▼
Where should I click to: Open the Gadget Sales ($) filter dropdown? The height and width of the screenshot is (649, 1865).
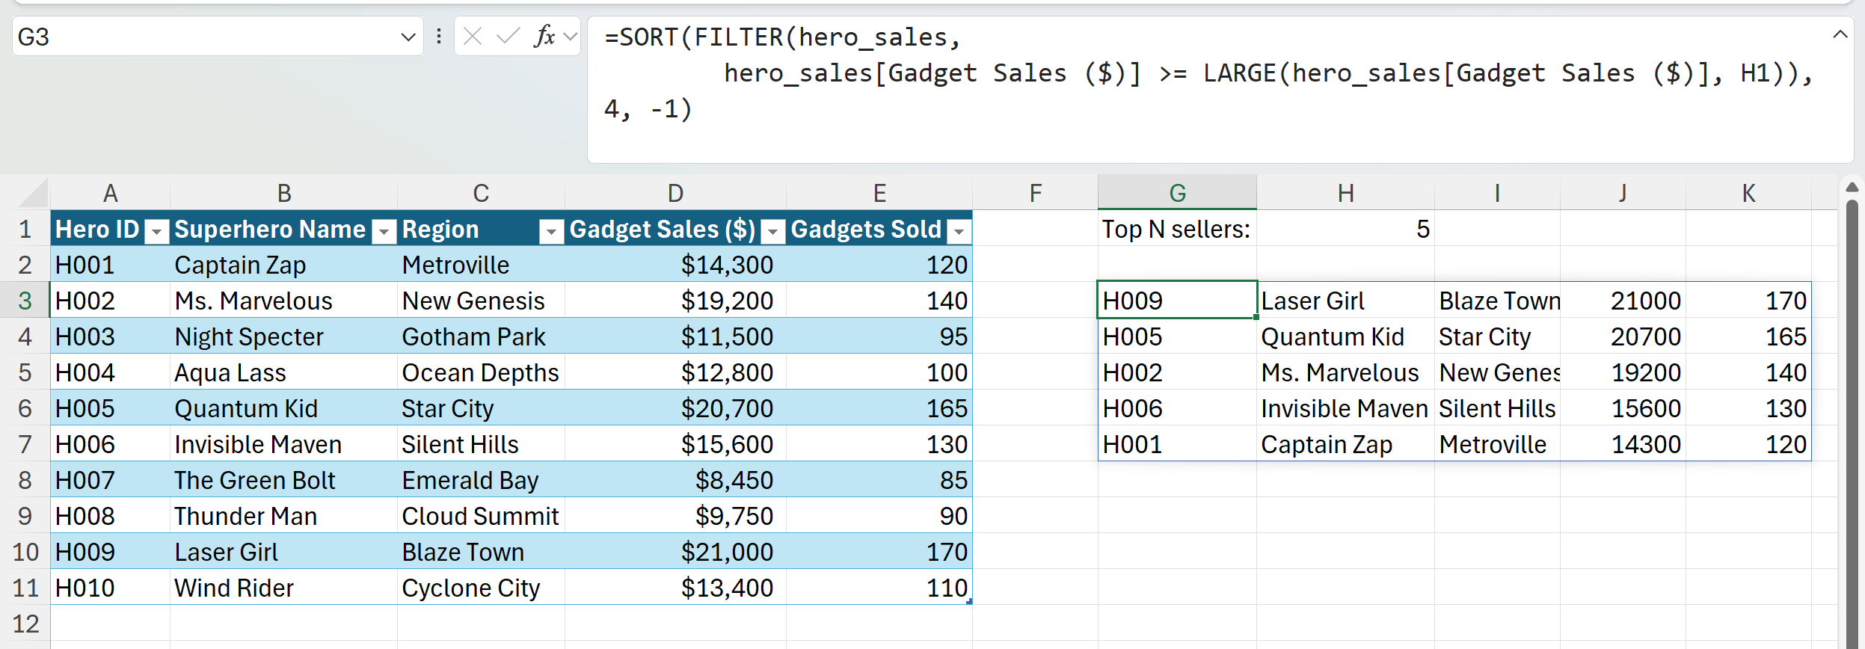coord(772,232)
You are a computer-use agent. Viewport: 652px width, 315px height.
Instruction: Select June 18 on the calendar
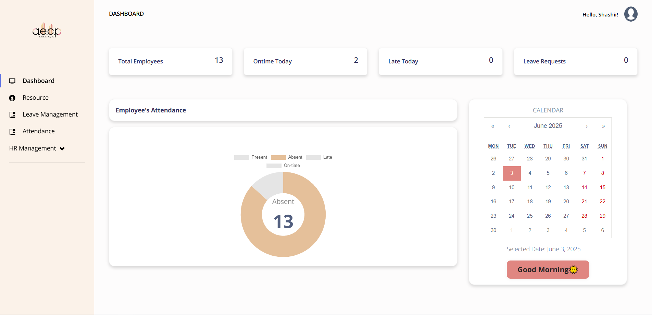[530, 202]
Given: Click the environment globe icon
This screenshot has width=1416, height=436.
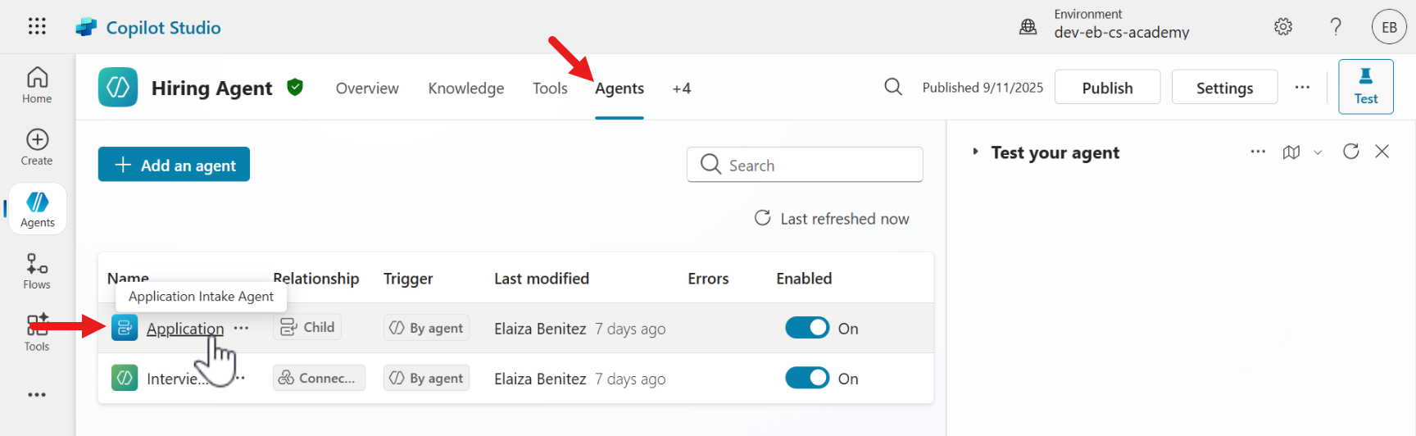Looking at the screenshot, I should [x=1028, y=26].
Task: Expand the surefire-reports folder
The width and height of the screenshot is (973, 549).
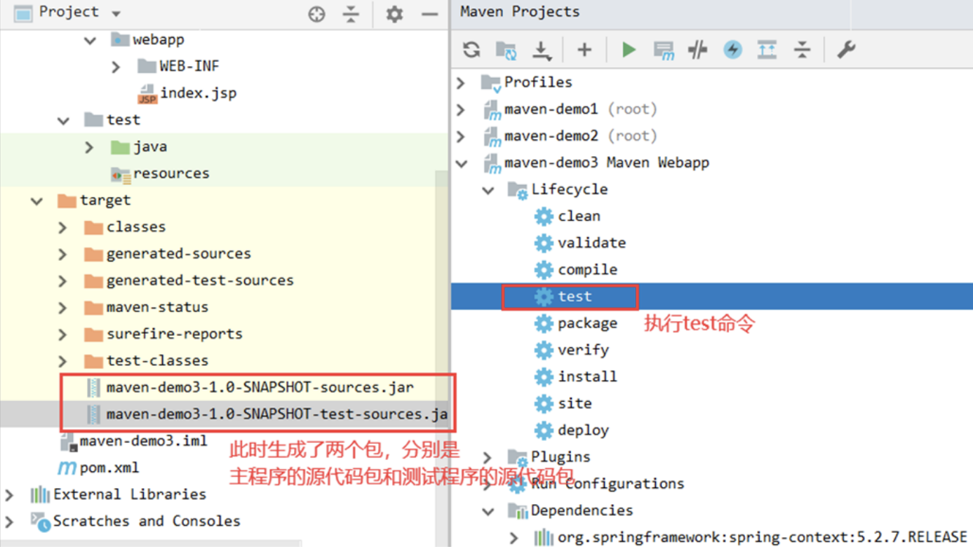Action: click(63, 334)
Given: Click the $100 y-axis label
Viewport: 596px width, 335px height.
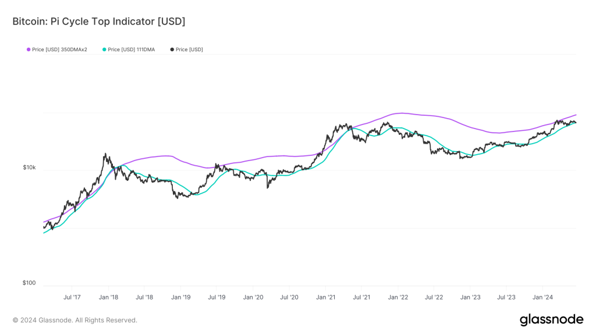Looking at the screenshot, I should pyautogui.click(x=29, y=283).
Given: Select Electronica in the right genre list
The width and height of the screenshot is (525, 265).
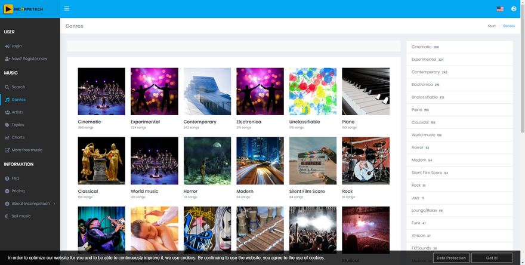Looking at the screenshot, I should click(459, 85).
▲
* [WHAT NEEDS TO BE DONE]: Without altering a word, return all of the records above and leave out their pictures.

* [COMPLETED EXERCISE]:
Where should I click to: Open the Gadget Sales ($) filter dropdown? The height and width of the screenshot is (649, 1865).
coord(772,232)
You are a computer-use agent. Viewport: 652px width, 315px height.
Instruction: Select June 18 on the calendar
[530, 202]
Given: Click the environment globe icon
This screenshot has width=1416, height=436.
Looking at the screenshot, I should [x=1028, y=26].
Task: Expand the surefire-reports folder
The width and height of the screenshot is (973, 549).
Action: click(63, 334)
Given: Click the $100 y-axis label
Viewport: 596px width, 335px height.
Looking at the screenshot, I should pyautogui.click(x=29, y=283).
Given: Select Electronica in the right genre list
The width and height of the screenshot is (525, 265).
Looking at the screenshot, I should click(459, 85).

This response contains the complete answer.